The show remains all over the map, although I think with its tonal shifts distributed more evenly, unless that’s simply a result of it not being a completely unknown quantity now. Like it or loathe it, Glee’s extreme mix is obviously intentional and here to stay for whatever the series’ lifespan turns out to be. I like it all right myself if only for the exhilaration of watching the experiment play out on network TV.
My biggest problem aside from the sheer danger inherent in this kind of clashing of styles regarding viewer buy-in: Jessalyn Gilsig’s Terri, because the character is such a scheming, materialistic, insensitive shrew that the viewer is in the awkward position of rooting for the break-up of a marriage, and I know that Gilsig can play sympathetic.
Of course, absent tension in Will’s home life, then his flirting with Jayma Mays’ Emma at work makes him come off as a heel while Emma looks utterly pitiful and/or dumb rather than merely somewhat, adorably thus. Since we have a greater awareness than Will of the extent of Terri’s manipulation, it’s not entirely an excuse for his behavior, and for that matter I’m not sure how well Emma knows Terri.

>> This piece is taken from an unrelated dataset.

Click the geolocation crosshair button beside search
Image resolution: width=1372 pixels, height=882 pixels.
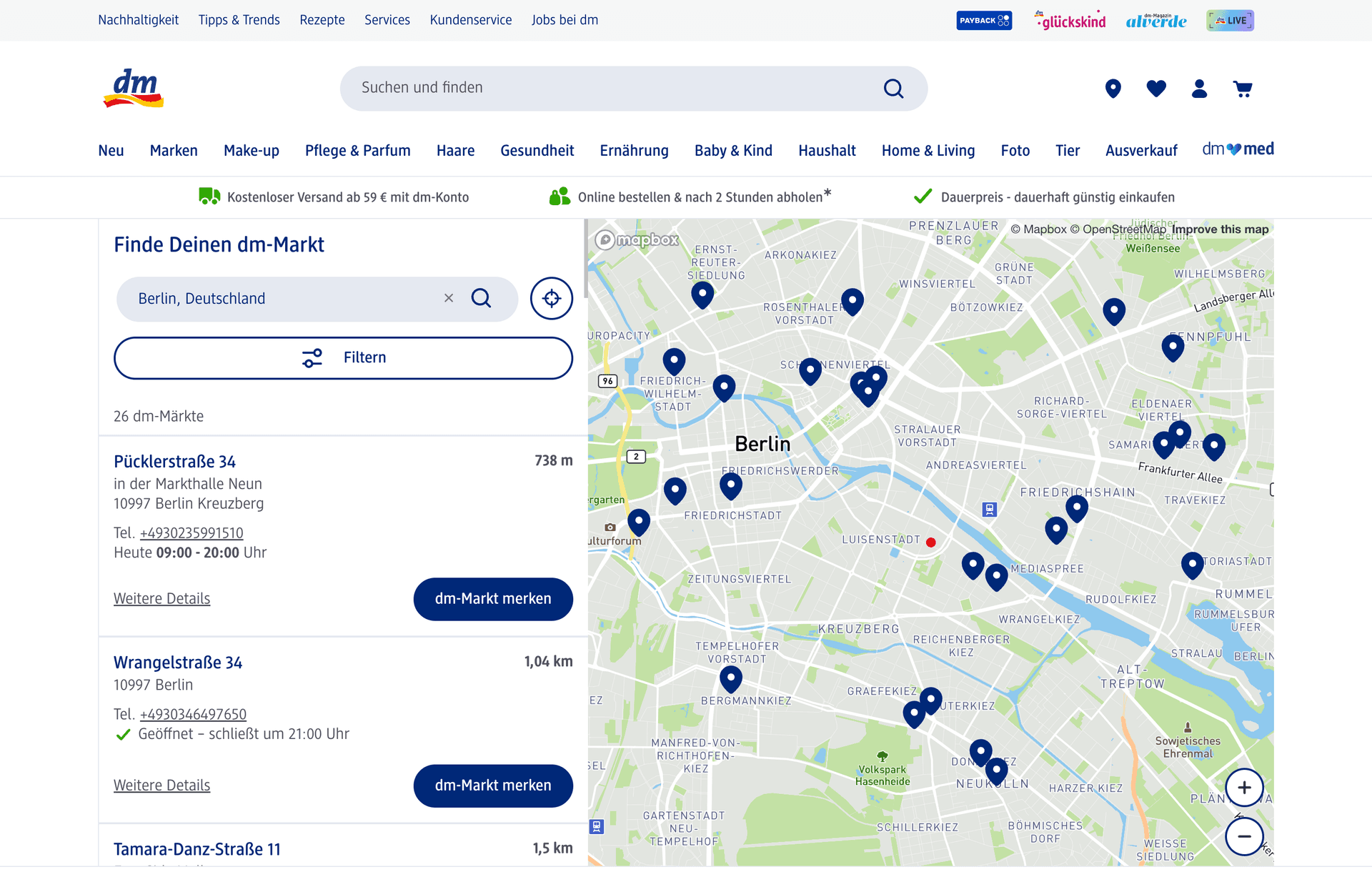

The infusion of raunch in the second episode shocked me, especially with the high-schoolers portrayed as surprisingly chaste given today’s television landscape. First we had an inappropriate performance of the Salt ’N’ Pepa classic “Push It” at a school assembly, based on the realization of Lea Michele’s Rachel that the way to get the student body, as it were, interested in glee club to appeal to its collective sexual frustration. Then in the same hour in which Rachel sings longingly into a hairbrush, gets a thrilling closed-mouth kiss from Corey Monteith’s Finn, and overhears Finn’s girlfriend Quinn almost quaintly agree to “under the shirt, over the bra,” we have this exchange as Rachel hysterically admits to guidance counselor Emma her inability to go bulimic: “I guess I just don’t have a gag reflex,” says Rachel. “One day, when you’re older,” replies Emma, “that will turn out to be a gift.” I can’t believe that this show is
on the air for so many different reasons.